The CAN-SPAM Act requires companies to provide an opt-out from receiving future email so legitimate businesses provide this feature. Note that many businesses use commercial professional service providers like ConstantContact or MailChimp to send marketing emails on their behalf. Email sent by ConstantContact provides a safeunsubscribe link that should also work as intended.
How can I reduce the amount of unsolicited email (aka spam) I receive?
Investigate the mail filtering options available for your email system and email client. You can create a filtering rule that automatically moves email with specific a sender, subject, or other attributes to a junk folder where you can delete it.
For your Carnegie Mellon email account in particular, check your spam filter settings to make sure you are filtering and discarding spam as identified by the campus email system. See http://www.cmu.edu/computing/email/cyrus/doc-email/mgmt/spam.html.
Mark the unwanted email as spam/junk and let your mail client learn what you consider spam.
Consider unsubscribing. See 'Is it safe to click on unsubscribe links in unwanted email (aka spam)?'
Be judicious when providing your email addresses on websites, at conferences, or on paper forms. Many times you can select/deselect options that will add you to additional distribution lists. Legitimate entities are more likely to honor your settings than unscrupulous ones.
Read the fine print or ask questions before providing your email address to understand whether your email address is likely to be shared and what your options are to opt-out.
I want to use a QR code in my marketing materials. Is there any guidance?
Short answer: it's not a good idea.
- There are risks to scanning QR codes. QR codes obscure the destination website, preventing visual inspection of the URL for authenticity checking. As a result, some of your audience may choose to not scan the QR code. (See "Are QR codes safe to scan?"). Make sure you have an alternate method of getting information to your audience.
- If you decide to use QR codes, make sure to print your QR code directly on your materials. Don't add a QR code sticker to the materials later because it encourages your audience to perform a more risky scan.
- Don't direct users to a login page. This also encourages your audience to engage in risky on-line behavior.
Are QR codes safe to scan?
Some of the security risks associated with scanning QR codes are:
- You could be redirected to a fake website for the purpose of collecting your access credentials.
- In an attempt to access promotional information, you may be lured into scanning a malicious QR code found on a website or on a poster at the entrance of a company, college or a shopping mall.
- A vulnerability in the reader app may grant an attacker full control over your smartphone, including contact information, email, text messaging and any piece of information stored or accessed on the smartphone.
To minimize these risks consider the following if you decide to scan a QR code:
- Use a QR code reader app that previews the web address before linking to the site. (e.g., Red Laser, Google Goggles and ScanLife).
- Avoid scanning a QR code from a source you don't know.
- Avoid scanning QR codes in the form of stickers.
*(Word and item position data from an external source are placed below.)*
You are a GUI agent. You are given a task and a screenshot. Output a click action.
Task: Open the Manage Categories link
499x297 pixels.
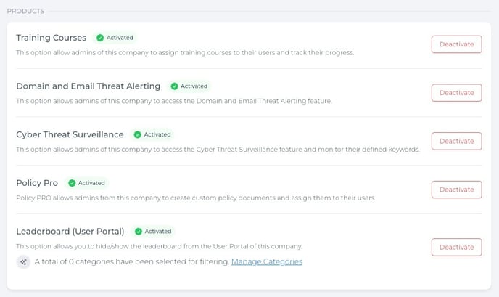tap(266, 261)
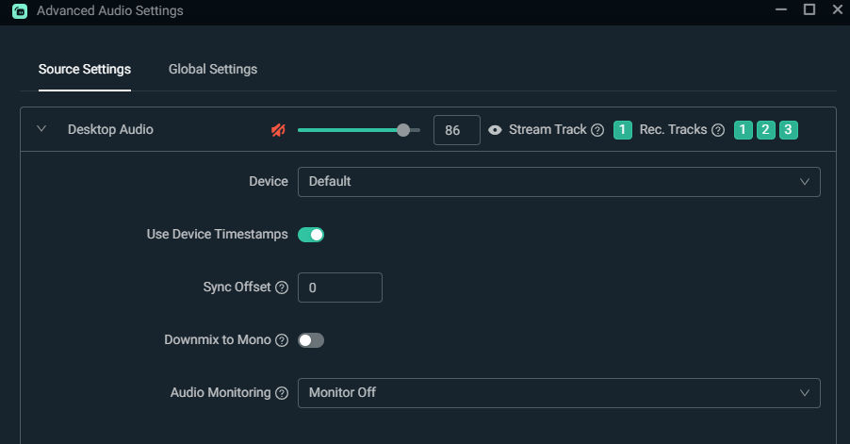Unmute Desktop Audio via red speaker icon
This screenshot has height=444, width=850.
277,130
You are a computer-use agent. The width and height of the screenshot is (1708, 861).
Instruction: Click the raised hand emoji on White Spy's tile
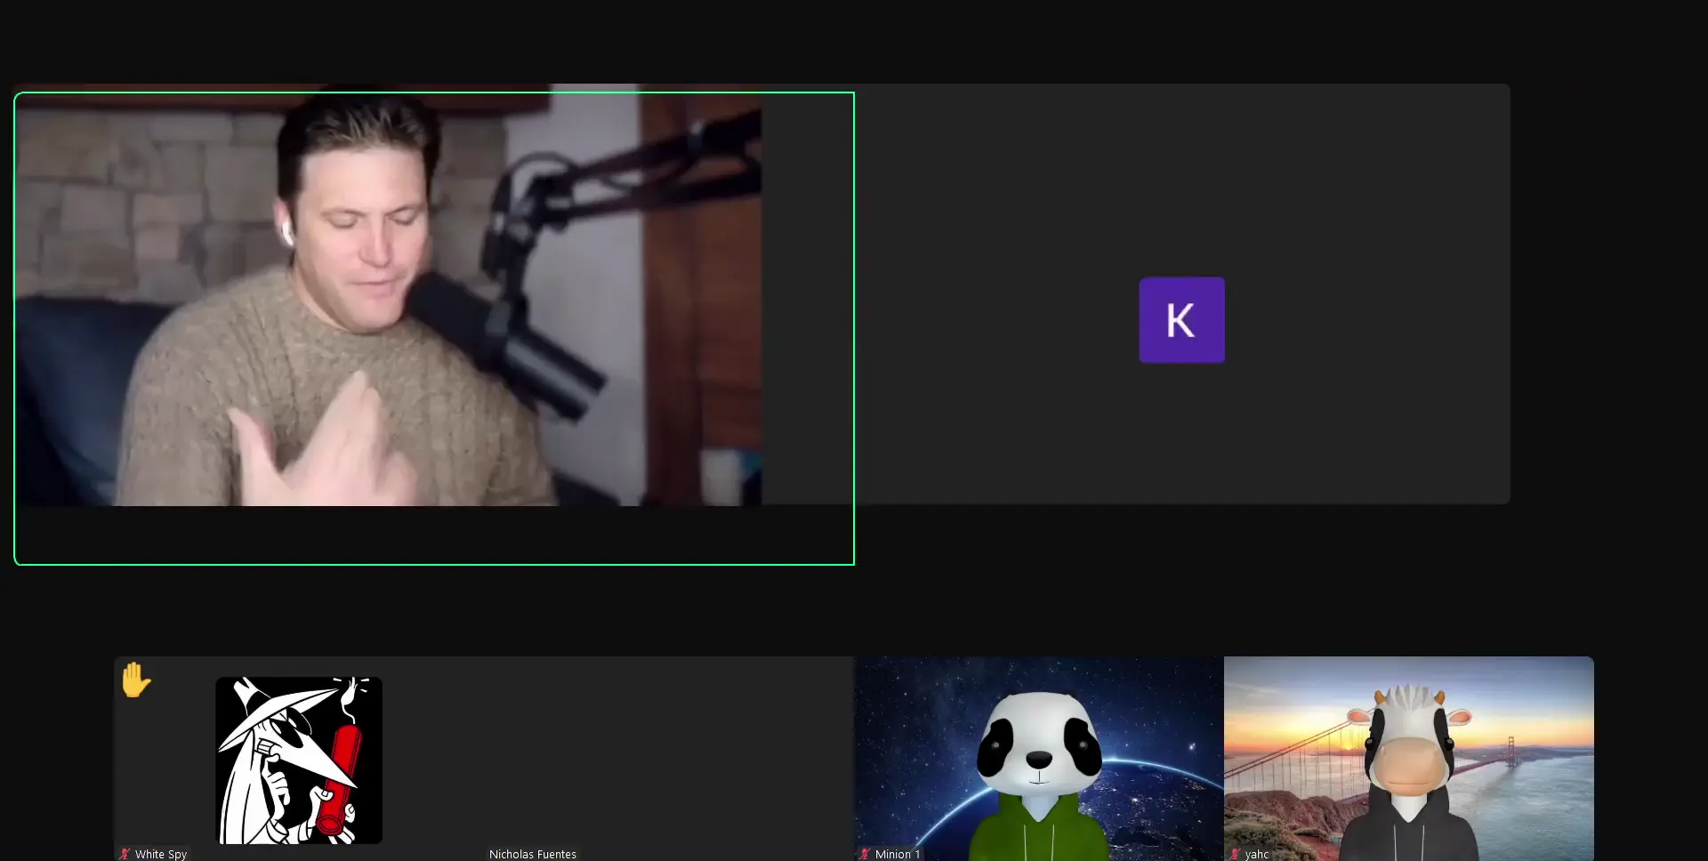137,681
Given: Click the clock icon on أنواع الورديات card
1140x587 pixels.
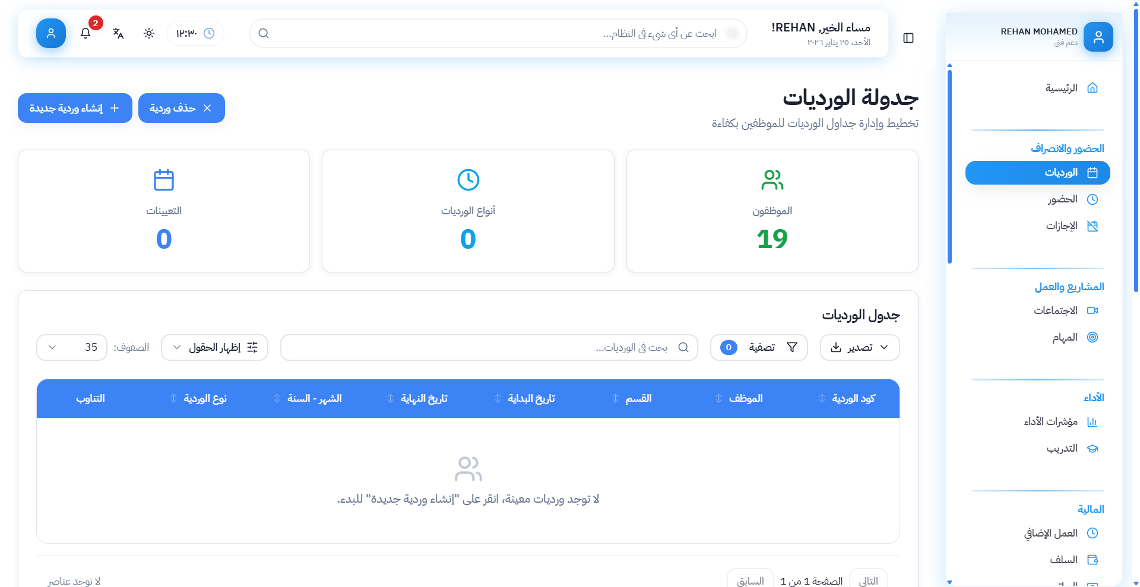Looking at the screenshot, I should point(468,180).
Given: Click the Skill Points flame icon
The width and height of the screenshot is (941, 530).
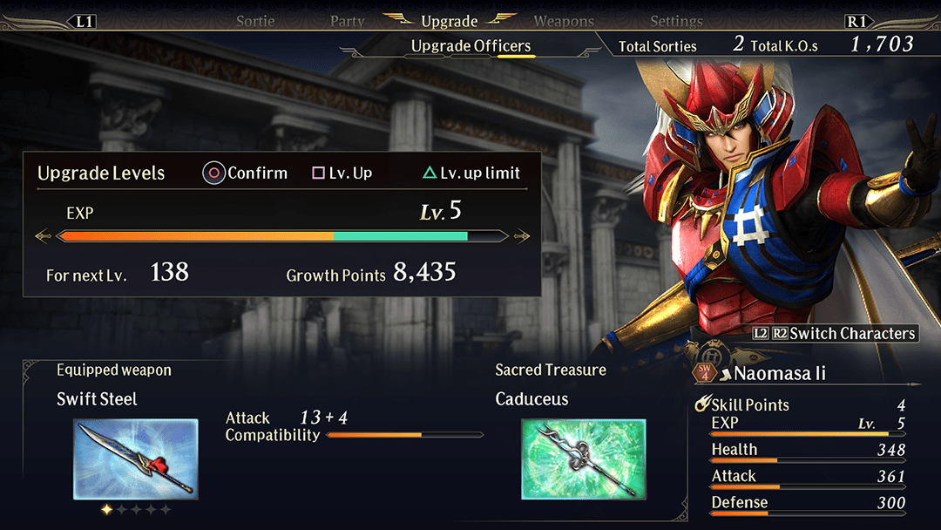Looking at the screenshot, I should pos(702,404).
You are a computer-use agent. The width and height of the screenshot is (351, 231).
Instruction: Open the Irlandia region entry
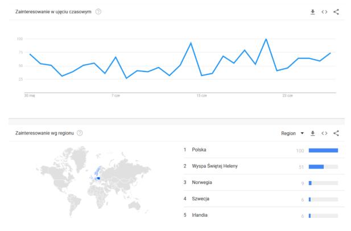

QR code stickers can be posted over a legitimate code, on the wall or on brochures to direct you to a malicious web site.
- Be cautious of a QR code that directs you to a login page. This could be a phishing scam, where you are directed to a fake website designed to harvest your login credentials.
- Install security protection software. A simple Google search will retrieve a list of security protection software and anti-virus software for various smartphones. After installing an anti-virus software, update and run your smartphone's anti-virus software regularly.
- Backup your mobile device data regularly. Backing up your phone's data including contact information, pictures, videos and other information ensures the availability of the data in the event of a mobile device loss, theft or data loss.
- Avoid storing sensitive information on your smartphone. In particular, university members with access to restricted data should avoid storing and handling restricted data on their mobile devices.